Drawing power valuation:
Volatility in stock markets affects your drawing power and hence your loan taking ability as it is reviewed from time to time as per the applicable market value adopted by the bank.

Effective interest rates:
The compounded interest rate calculated based on the actual inflows and outflows of cash

EMI :
Music to the ears of the lender and noise for the borrower — Equated monthly Installment (s) have to be paid by the borrower in lieu of the loan taken.

Exposure:
Not of the ‘Indecent Exposure’ variety but banks of wary of reaching such limits. Refers to the loan amount as against the value of the asset/product.

Face Value:
The nominal value of a security.

Flat rate of interest:
Percentage representation of the amount of annual interest on the total loan amount

Floating rate of interest:
The interest rate to be adjustable with the change of interest rates in future over the loan period

Guarantor:
A person who promises to pay your debts if you are unable to pay them yourself

Hypothecation:
Pledging assets against a loan using properties such as securities as collateral for a loan, but not transferring legal ownership to the lender. God help you, if you default on your repayments! The asset may be sold to realize its value

IRR:
Internal Rate of Return is the rate at which the lender accounts for interest

Lot:
A fixed minimum number in which shares are bought and sold. Trading lots can comprise 5, 10, 50 or 100 shares depending on the face value of shares. Such numbers make round lots, anything less makes odd lots.

Margin:
The difference in the value of shares pledged and the loan amount sanctioned. The margin for physical shares is 50 per cent. This means if one wants to borrow Rs 100, then it will have to pledge shares worth Rs 200.The margin for demat shares is 35 per cent. Margins are at the sole discretion of the bank and may even vary from scrip to scrip.

Market lots:
The minimum trading lot on a stock exchange. On compulsorily dematerialised shares for all classes of investors, the market lot is just one share.

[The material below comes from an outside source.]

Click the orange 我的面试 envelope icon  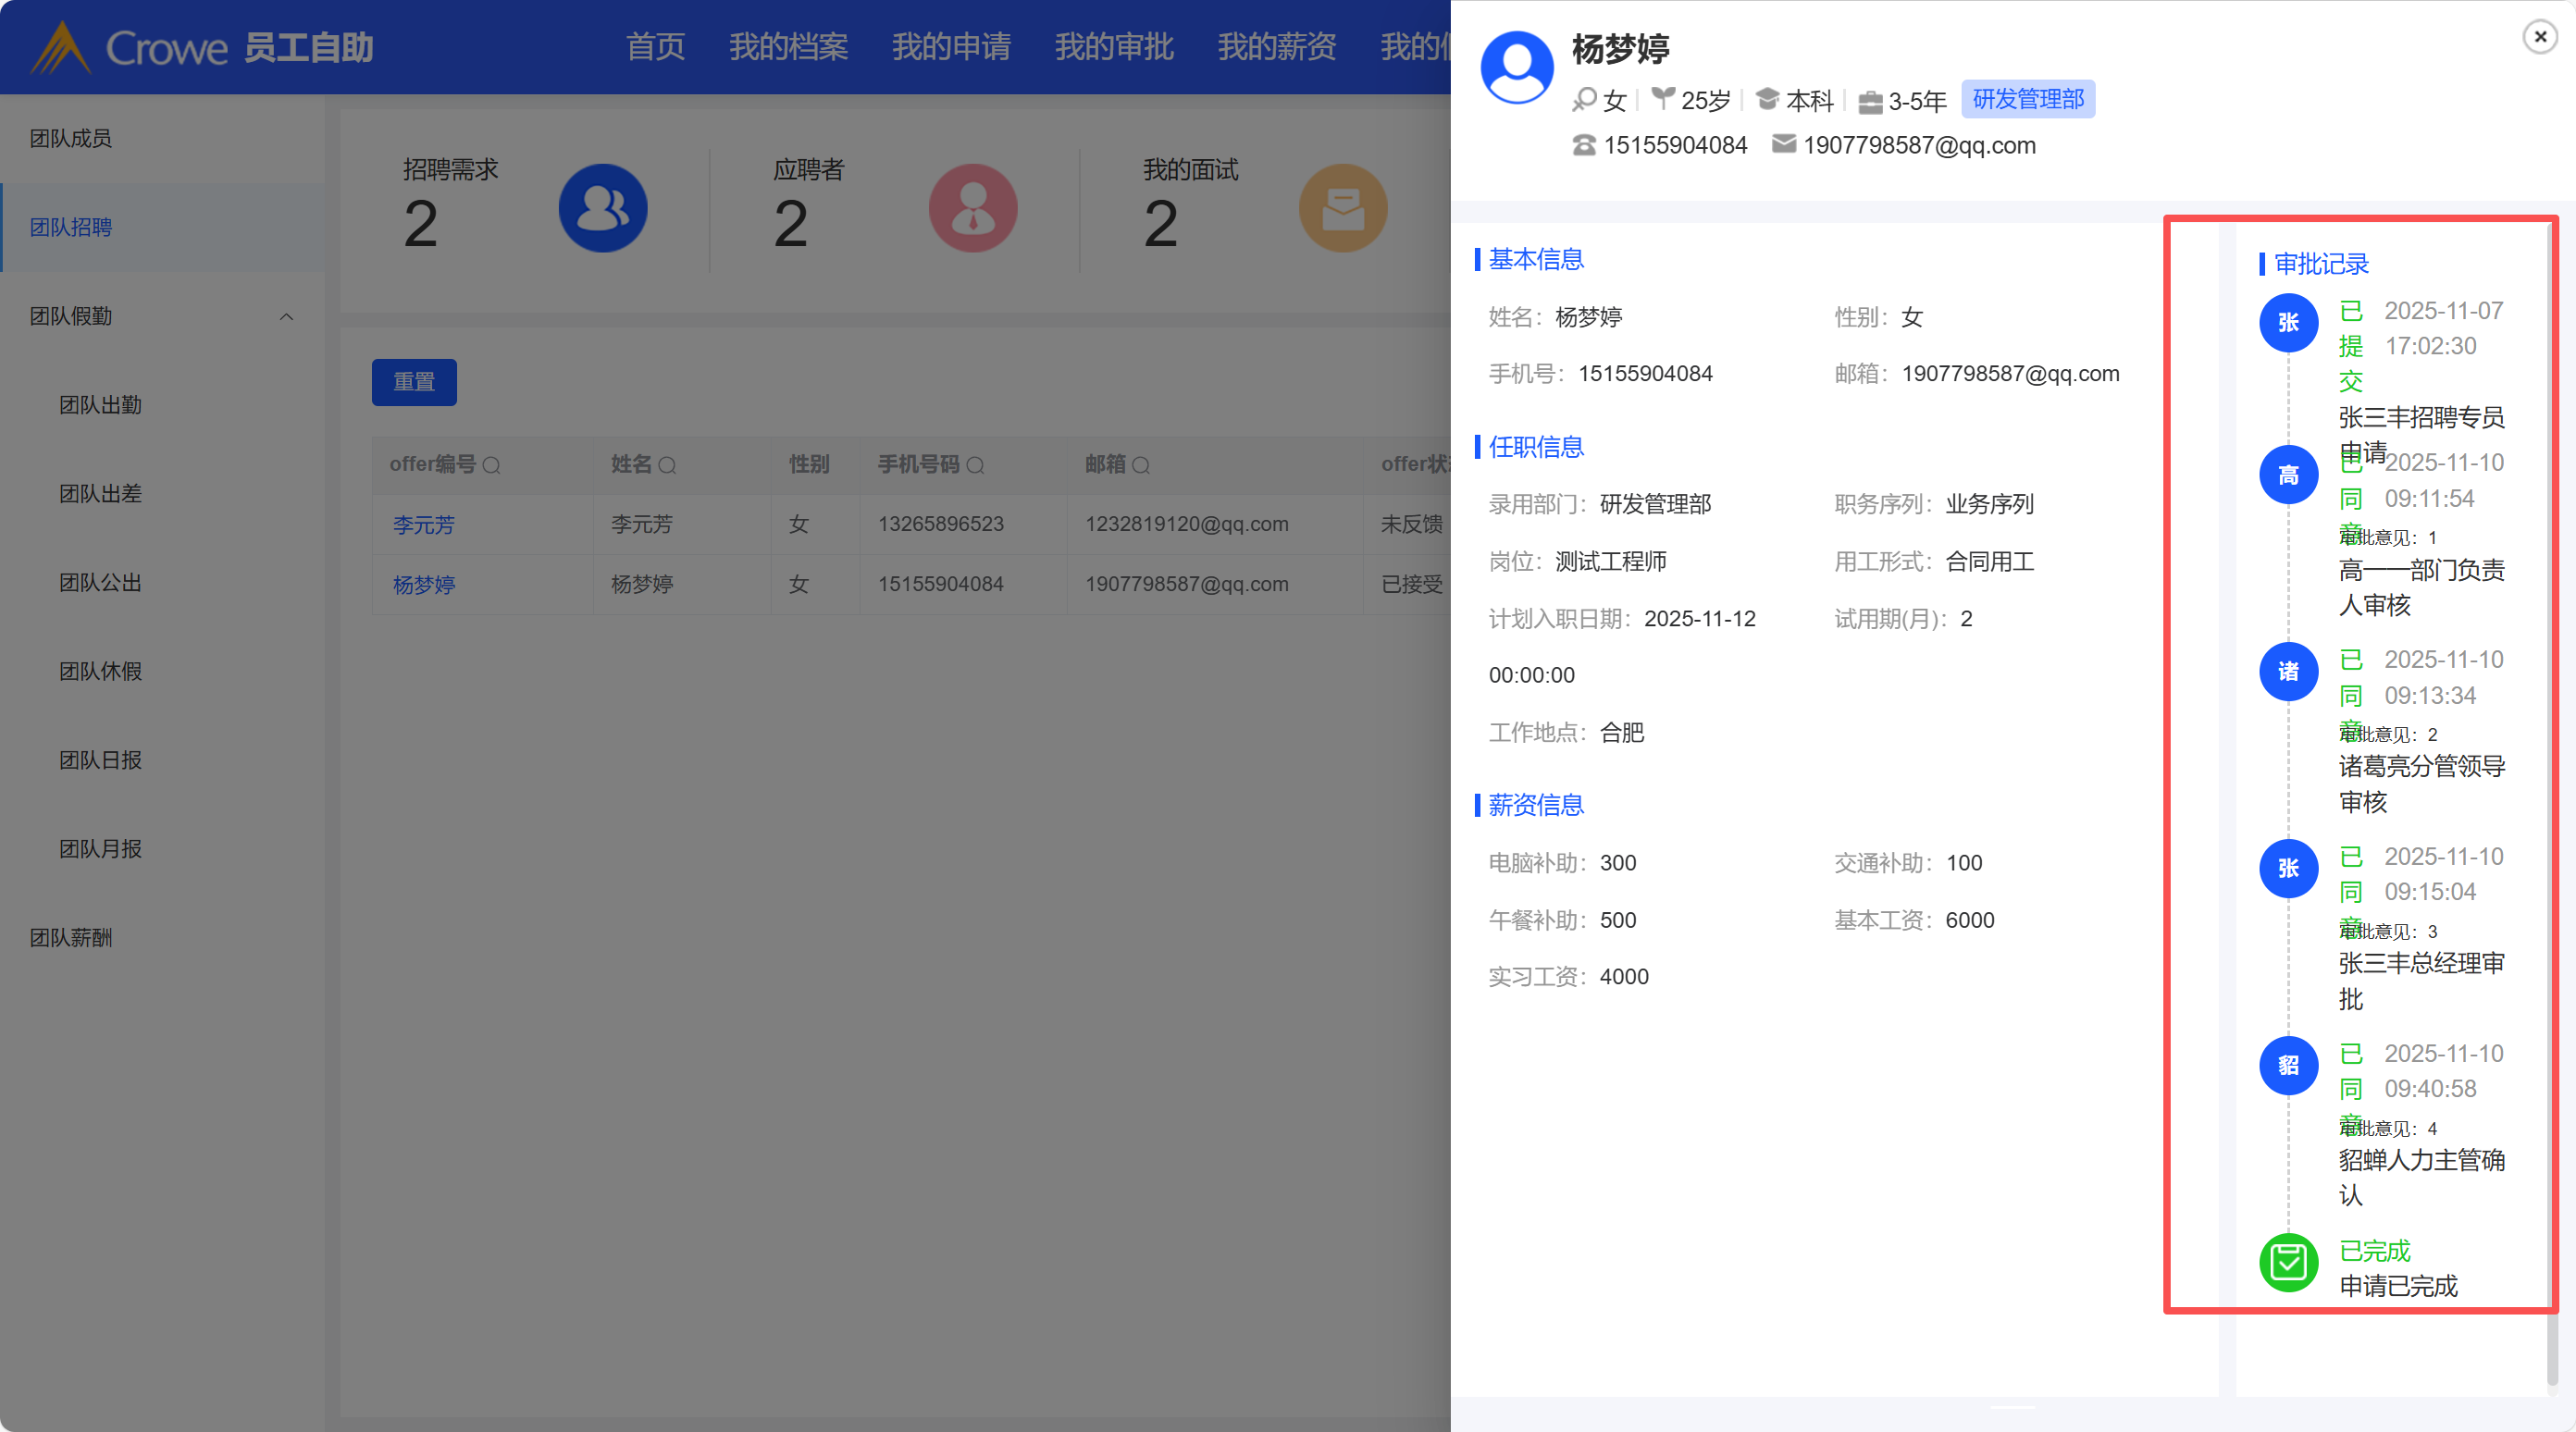pyautogui.click(x=1342, y=208)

Minimum no of co’s accepted:
The minimum number of companies, whose shares have to be offered as security for obtaining loans. For e.g in case of IDBI Bank the shares to be offered as security should be of at least 2 companies.

Mortage:
Security to be provided against loan

Overdraft:
The word overdraft means the act of overdrawing from a Bank account. In other words, the account holder withdraws more money from a Bank Account than has been deposited in it

Par Value:
The face value, or the price of a share, debenture, or bond that is written on the certificate. It is not the market price

Pledge:
To deposit securities with a lender as security for money borrowed.

Power of attorney :
Legal document which gives someone the right to act on someone's behalf in legal matters.

Pyramiding:
Akin to building the famous pyramids at Egypt. It involves pledging shares with a banker or broker to raise a loan to buy more shares of the same company, pushing up their prices. These shares are pledged again to secure a further loan to buy additional shares of the same company in a self-feeding cycle, which is called pyramiding. In a bullish market this causes the price to rise further and increase the operator's profit. In a bear market this causes margin calls and substantial losses.

Security swapping:
One has to pledge one’s shares when he avails of ‘Loan against shares’. Later on the person may withdraw some shares and pledge new ones to replace the shares he has withdrawn. This is popularly called security swapping.

Term loan:
Term Loans are the counter parts of Fixed Deposits in the Bank. Banks lend money in this mode when the repayment is sought to be made in fixed, pre-determined installments. This type of loan is normally given to the borrowers for acquiring long term assets i.e. assets which will benefit the borrower over a long period (exceeding at least one year).

Tenure:
Period from the date of disbursement of loan to the date of closure of loan.

Title:
Ownership of a property including the power to dispose of it and the right and duty to protect it

Title deeds:
Documents showing the owner of a property.

Warrants:
Documents identifying a person’s has a right to a specified number of shares in a company.